Po wywiadzie, jakiego Grzegorz Waranecki, jeden z najważniejszych ludzi w nowym Widzewie, udzielił "Wyborczej", stał się wrogiem numer jeden kibicowskiej elity. Zarzucił jej bowiem to, że nad dobro klubu przedkładają własne interesy. "To grupa ludzi, którzy nie mają Widzewa w sercu, tylko Widzew służy im do robienia interesów, do zarabiania pieniędzy" - mówił. Przypominał, że złamali umowę w sprawie pirotechniki podczas meczów, przez co burmistrz Aleksandrowa wycofał zgodę na organizację spotkań w tym mieście, ujawnił, że sprzedawali bilety drożej, niż przekazał im klub, chcieli własnej ochrony na meczach i prowadzenia punktów gastronomicznych. Przypomniał też motto Zbigniewa Bońka, że "miejsce kibiców jest na trybunach".
Waranecki jak mało kto miał prawo to powiedzieć. Bez niego latem Widzew nie powstałby w ciągu czterech dni. To on zorganizował spotkanie, na którym zapadła decyzja o utworzeniu stowarzyszenia, to on przekonał do szaleńczej - jak się wówczas wydawało - idei kilkudziesięciu zamożnych kibiców. Wreszcie wyłożył pieniądze, m.in. sponsorował Princewilla Okachiego. Śmiał jednak zadrzeć z widzewską elitą, za jaką uważa się grupa kibiców. W rewanżu musiał oglądać bazgroły ze swoim imieniem, a na stadionie usłyszał "jak mu na imię".
Dla mnie dziwna jest reakcja szefów Widzewa, a właściwie jej brak. Kuriozalne było już zamieszczenie na oficjalnej stronie klubu oświadczenia, w którym kibice atakują Waraneckiego. A prezesi milczeli. W końcu zabrali głos, jednak nie stanęli w obronie swojego kolegi. Czyżby obawiali się reakcji "prawdziwych widzewiaków"? Może bali się, że w kolejnym meczu usłyszą obelgi pod swoim adresem? Waranecki nie wytrzymał i wycofał się z Widzewa, któremu została do zapełnienia spora dziura budżetowa.
Skoro główna przeszkoda zniknęła, tzw. elita błyskawicznie dogadała się z szefami Widzewa.

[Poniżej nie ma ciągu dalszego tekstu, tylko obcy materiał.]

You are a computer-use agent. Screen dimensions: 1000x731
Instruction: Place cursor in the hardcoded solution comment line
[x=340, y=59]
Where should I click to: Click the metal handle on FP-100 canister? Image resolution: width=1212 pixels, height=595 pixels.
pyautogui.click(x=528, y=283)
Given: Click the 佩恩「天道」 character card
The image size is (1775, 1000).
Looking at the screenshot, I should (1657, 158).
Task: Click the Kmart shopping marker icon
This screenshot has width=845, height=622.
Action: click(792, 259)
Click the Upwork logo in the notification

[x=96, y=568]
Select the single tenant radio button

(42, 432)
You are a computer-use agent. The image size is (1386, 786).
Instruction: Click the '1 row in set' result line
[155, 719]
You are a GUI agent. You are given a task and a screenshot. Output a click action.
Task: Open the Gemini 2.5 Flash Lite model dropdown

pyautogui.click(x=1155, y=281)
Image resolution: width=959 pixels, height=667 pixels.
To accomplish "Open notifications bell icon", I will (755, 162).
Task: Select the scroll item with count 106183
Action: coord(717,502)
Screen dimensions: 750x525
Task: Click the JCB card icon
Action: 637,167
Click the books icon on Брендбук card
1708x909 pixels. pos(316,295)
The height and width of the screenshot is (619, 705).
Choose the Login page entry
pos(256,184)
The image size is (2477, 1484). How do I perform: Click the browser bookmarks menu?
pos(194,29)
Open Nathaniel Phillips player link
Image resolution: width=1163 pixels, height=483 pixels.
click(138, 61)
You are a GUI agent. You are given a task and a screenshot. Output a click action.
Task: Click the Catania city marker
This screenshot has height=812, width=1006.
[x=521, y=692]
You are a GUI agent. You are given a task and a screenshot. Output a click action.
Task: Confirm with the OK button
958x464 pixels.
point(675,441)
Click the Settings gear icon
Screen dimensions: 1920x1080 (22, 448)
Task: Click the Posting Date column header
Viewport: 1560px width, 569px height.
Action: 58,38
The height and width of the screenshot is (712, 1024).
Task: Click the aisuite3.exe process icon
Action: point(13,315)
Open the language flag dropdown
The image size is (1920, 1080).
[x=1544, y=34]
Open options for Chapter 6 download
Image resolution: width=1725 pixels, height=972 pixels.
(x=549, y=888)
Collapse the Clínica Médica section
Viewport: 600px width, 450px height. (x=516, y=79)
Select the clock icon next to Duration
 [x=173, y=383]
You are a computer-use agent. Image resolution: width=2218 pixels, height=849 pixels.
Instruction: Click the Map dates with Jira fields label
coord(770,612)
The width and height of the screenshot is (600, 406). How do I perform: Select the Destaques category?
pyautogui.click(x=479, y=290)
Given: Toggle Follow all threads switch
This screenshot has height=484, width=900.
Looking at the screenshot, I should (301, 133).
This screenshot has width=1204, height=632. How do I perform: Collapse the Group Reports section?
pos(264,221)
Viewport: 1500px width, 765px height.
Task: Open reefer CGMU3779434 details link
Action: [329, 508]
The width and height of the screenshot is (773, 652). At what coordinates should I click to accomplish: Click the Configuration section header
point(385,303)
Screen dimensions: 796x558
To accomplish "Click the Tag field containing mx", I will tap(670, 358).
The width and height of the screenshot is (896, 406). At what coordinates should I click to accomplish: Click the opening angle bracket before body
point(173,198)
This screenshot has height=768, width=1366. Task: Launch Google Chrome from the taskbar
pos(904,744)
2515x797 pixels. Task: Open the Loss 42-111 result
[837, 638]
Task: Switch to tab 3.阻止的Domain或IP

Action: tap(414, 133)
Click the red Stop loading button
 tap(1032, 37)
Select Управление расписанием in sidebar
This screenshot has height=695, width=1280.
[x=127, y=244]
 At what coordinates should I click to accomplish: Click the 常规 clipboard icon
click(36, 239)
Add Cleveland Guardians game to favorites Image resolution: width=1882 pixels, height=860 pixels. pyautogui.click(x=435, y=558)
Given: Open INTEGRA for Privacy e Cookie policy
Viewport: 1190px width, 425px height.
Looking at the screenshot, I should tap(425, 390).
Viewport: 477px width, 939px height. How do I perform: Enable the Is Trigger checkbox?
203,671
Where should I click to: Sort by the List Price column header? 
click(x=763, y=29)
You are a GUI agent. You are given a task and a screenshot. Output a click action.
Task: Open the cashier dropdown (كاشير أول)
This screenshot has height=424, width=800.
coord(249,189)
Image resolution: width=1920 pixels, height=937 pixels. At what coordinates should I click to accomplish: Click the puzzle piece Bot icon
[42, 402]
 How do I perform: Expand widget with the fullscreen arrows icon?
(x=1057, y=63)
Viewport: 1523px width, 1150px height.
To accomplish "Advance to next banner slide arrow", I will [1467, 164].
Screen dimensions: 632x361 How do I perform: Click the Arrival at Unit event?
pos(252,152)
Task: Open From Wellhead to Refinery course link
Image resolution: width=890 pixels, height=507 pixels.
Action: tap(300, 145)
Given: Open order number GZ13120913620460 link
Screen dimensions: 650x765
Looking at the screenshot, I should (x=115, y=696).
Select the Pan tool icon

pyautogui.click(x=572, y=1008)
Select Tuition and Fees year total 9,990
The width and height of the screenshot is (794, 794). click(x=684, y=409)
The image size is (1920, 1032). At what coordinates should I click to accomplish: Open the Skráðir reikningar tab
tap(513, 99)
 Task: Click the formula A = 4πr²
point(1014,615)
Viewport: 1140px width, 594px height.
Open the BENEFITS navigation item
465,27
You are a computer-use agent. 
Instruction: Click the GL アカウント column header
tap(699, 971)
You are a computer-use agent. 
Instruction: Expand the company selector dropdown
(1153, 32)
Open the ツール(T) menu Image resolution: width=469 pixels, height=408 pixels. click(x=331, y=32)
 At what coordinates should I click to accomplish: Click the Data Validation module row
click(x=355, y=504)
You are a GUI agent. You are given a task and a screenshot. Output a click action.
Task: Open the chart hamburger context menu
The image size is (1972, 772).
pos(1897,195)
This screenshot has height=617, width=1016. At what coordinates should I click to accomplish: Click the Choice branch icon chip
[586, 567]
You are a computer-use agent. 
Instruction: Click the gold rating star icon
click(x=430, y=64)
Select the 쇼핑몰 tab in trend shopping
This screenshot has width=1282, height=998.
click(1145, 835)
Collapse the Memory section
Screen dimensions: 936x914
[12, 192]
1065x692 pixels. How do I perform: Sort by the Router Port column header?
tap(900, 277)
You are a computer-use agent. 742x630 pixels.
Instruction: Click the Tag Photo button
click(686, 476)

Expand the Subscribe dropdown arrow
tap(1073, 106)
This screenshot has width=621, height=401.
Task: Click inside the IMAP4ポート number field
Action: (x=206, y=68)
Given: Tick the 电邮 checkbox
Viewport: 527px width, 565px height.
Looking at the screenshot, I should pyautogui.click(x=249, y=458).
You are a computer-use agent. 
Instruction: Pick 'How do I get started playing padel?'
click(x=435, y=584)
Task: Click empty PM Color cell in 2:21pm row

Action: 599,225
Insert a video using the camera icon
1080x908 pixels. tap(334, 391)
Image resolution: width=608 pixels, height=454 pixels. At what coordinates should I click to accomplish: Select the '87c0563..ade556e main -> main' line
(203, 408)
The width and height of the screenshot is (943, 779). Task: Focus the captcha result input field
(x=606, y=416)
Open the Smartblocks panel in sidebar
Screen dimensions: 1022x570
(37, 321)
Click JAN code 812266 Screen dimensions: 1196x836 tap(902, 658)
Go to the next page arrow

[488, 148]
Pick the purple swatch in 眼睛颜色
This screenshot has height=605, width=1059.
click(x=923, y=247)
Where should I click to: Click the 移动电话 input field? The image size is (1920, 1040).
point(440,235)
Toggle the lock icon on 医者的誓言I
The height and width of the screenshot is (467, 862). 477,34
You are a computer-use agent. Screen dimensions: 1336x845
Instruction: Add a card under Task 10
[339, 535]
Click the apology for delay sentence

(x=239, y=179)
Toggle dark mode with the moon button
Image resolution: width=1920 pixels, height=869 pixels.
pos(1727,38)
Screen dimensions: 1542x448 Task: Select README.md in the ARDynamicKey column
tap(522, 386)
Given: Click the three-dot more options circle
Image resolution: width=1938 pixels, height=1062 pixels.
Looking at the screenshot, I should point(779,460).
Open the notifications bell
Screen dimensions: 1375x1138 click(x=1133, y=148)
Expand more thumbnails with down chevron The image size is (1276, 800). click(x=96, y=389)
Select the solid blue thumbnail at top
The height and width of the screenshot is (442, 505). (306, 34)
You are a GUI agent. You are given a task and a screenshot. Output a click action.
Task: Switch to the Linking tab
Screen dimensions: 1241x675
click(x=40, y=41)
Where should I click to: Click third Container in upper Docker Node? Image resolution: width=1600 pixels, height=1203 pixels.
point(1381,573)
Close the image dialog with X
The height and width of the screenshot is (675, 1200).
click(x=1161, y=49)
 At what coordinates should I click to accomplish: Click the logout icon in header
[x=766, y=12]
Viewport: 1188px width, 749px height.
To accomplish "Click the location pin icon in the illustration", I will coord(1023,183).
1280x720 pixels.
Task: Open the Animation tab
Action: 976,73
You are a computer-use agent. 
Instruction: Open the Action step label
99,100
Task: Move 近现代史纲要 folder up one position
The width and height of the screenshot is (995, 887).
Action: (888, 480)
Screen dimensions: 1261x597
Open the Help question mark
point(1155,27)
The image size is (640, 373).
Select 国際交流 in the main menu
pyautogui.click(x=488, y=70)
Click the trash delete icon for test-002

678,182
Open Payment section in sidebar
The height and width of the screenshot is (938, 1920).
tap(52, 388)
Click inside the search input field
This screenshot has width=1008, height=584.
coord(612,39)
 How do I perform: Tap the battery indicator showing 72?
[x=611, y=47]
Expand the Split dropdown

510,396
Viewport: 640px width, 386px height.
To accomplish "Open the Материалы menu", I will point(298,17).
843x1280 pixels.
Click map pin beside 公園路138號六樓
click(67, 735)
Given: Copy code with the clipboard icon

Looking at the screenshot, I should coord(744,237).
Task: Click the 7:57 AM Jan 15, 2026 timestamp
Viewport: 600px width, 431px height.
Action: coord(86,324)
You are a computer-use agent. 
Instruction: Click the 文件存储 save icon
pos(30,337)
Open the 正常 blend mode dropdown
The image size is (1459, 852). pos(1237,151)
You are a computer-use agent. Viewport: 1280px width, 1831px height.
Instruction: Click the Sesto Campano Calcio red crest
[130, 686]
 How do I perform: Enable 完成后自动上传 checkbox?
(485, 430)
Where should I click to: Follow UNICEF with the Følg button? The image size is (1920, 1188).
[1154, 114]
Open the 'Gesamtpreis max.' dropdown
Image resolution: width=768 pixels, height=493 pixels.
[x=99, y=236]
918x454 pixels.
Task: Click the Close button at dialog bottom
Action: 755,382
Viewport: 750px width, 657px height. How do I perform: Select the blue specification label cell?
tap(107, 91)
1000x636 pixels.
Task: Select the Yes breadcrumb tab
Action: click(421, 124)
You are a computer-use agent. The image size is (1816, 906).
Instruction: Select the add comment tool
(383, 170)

Efektem jest oświadczenie wydane przez zarząd Reaktywacji Towarzystw Sportowych i "Fanatyków Widzewa" (całość na lodz.sport.pl). Wynika z niego, choć nie zostało to napisane wprost, że Waranecki miał rację. Że "prawdziwi widzewiacy" chcieli sprzedawać na stadionie kiełbaski (i to robią), że zamierzali wystawiać swoją ochronę, na co na szczęście nie zgodziła się policja, wreszcie, że sprzedają pamiątki, a "zysk przeznaczają na cele statutowe stowarzyszenia", kibicowskiego oczywiście, choć łaskawie podzielą się z klubem.
Najbardziej bulwersujący fragment oświadczenia przytoczę w całości: "Nikt nie kwestionuje wkładu Grzegorza Waraneckiego w reaktywację Widzewa czy też potrzebę jego działania na rzecz klubu. Wspólnie z zarządem RTS-u doszliśmy jednak do przekonania, że najlepszym rozwiązaniem dla nas wszystkich będzie sytuacja, w której w życiu klubu Grzegorz Waranecki zajmować się będzie innymi rzeczami, mogącymi przynosić wymiernie korzyści, a nie próbował zajmować się budowaniem relacji pomiędzy RTS-em a jego kibicami". Wynika z tego, że w Widzewie można działać, pod warunkiem że nie wejdzie się w drogę "prawdziwym kibicom". Jeśli nie: won. I jeszcze jedno, forma wskazuje, że to "prawdziwi kibice" redagowali pismo. Czyli "Widzew to oni".
PS Prezesom Widzewa proponuję przypomnieć sobie, co działo się przez lata w Lechu Poznań. Tam też kibole zajmowali się ochroną, prowadzili catering i do jakiej doszło patologii.